I suppose I should be grateful, however. Maybe one day a tornado will actually hit the Pacific Northwest and Rick and I will be sucked into it’s eye, hurled through space and land in some forsaken piece of real estate.
Rick will know the right plants to eat, how to wear a snake around his neck and keep it fresh until we get hungry.
Not likely, but maybe I should go eat a worm and be prepared.

8 comments:

Bia Carvalho said...

Hi!!!
Thanks so much for your visit in my blog!
I´m already following you!

I have an english version of some of my entrances in that blog:
http://amormisterioesangueev.blogspot.com

Kisses

Gail said...

I have to say that I HATE Bear Grylls. Well not really but I strongly dislike him. My husband is obsessed with his show and seems to think that he needs to be dropped off in the Rocky Mountains of Colorado and then picked up a couple days later. And my son has watched it at time with him and now thinks it is okay to eat any kind of bug he can find. This is a great post.

Rebecca Blevins said...

Jane, I've read a couple of your posts and you make me laugh! Great blog!
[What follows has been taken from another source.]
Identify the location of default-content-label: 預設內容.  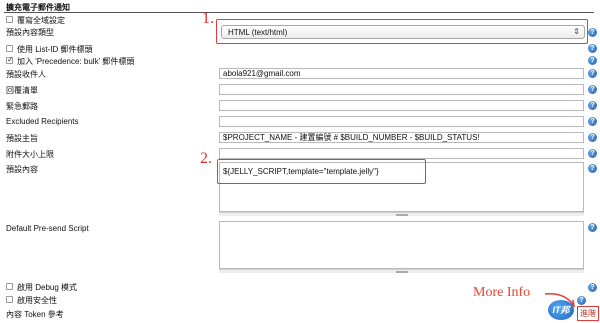
(22, 170). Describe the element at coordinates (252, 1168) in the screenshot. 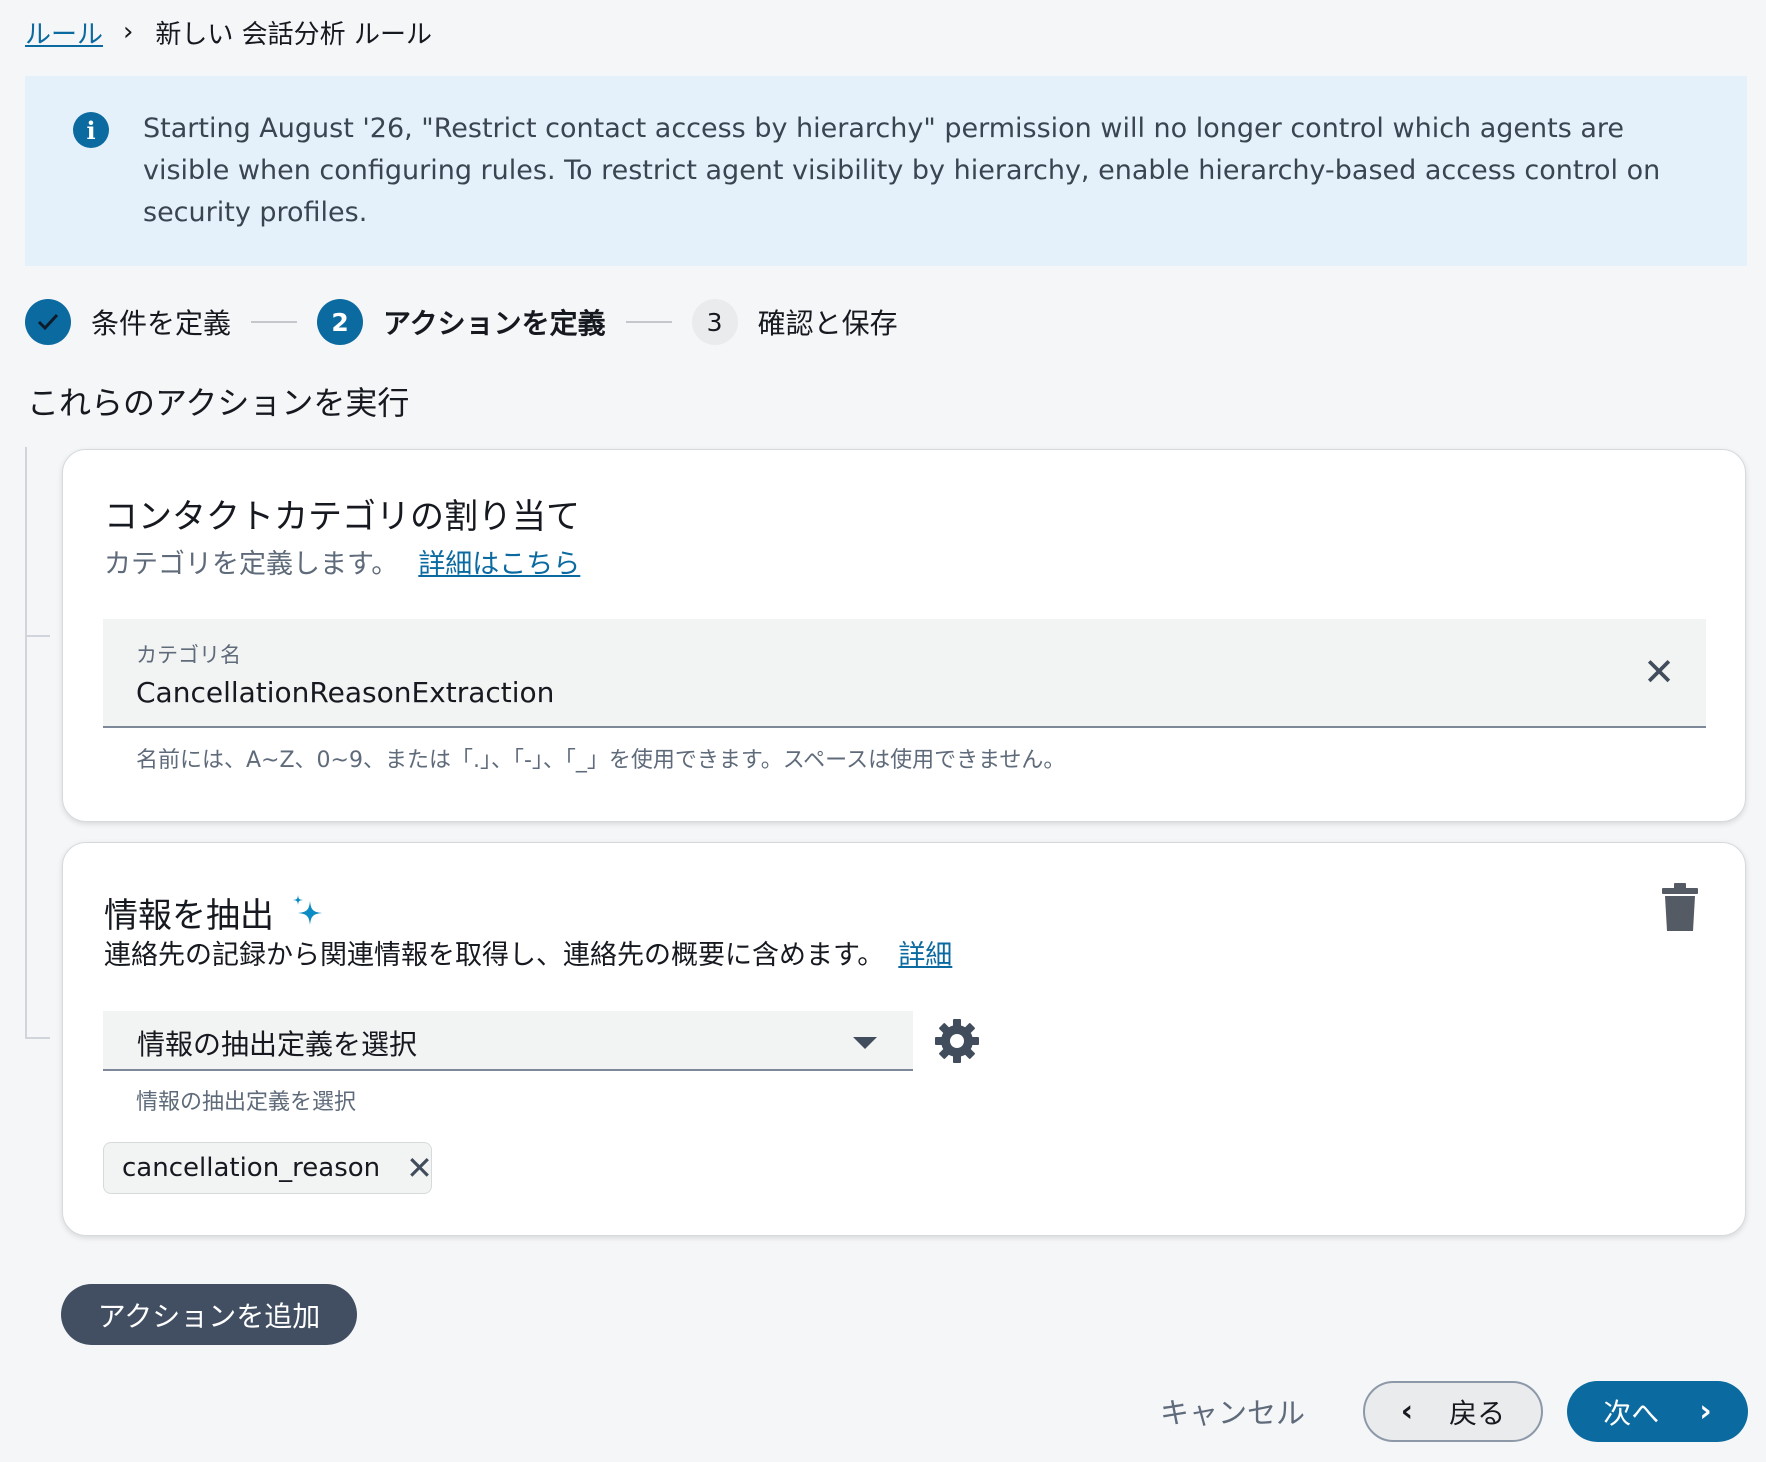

We used to have cable and watched Bear, but I'd have to turn my head several times during the show. *shudder*

Jane Isfeld Still said...

I am SO glad I make you laugh. That makes my day. I think we feel the same Gail. :)
And Bia I am SO flattered thaat you translate my blog for your friends. Ya'll just made my day.

kbrebes said...

I've never seen it, but you still make me laugh!

Jordan said...

LOL. But you know he wasn't born with the name "Bear," right? His mother named him Edward Michael. I might choose to call myself Bear instead, too ;) .
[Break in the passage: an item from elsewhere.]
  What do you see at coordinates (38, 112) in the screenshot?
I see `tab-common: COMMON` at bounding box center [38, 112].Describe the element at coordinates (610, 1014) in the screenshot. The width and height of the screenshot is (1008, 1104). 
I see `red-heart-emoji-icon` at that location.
Actually, when I met my husband, he went by "Kilt." The bishop announced we'd be meeting at "Kilt's house" for FHE and I was like "Who. Named. Their. Baby. Kilt?!?!?"

Duh. Nickname. (His real name is Ryan, and everyone calls him that now, 7 years later. But he did wear a kilt for our wedding.)

My fave thing about Bear Grylls: one time I caught him on a late night talk show, and the host asked him about how his wife felt about all the gross stuff he ate. Bear said he can never dislike anything his wife cooks last she ban him from the "marital bed," after eating some seriously weird and disgusting crap on television!

Jane Isfeld Still said...

LOL I do know it's a nickname but it makes for a better story. :)
GOOD for his wife.

Drew said...

I didn't know what Bear Grylls was until I remembered seeing it a day or so ago. I think my favorite is when he takes Will Ferrel out into the frozen tundra and they have to eat a deer head! So crazy. Anyways, enjoyed the post.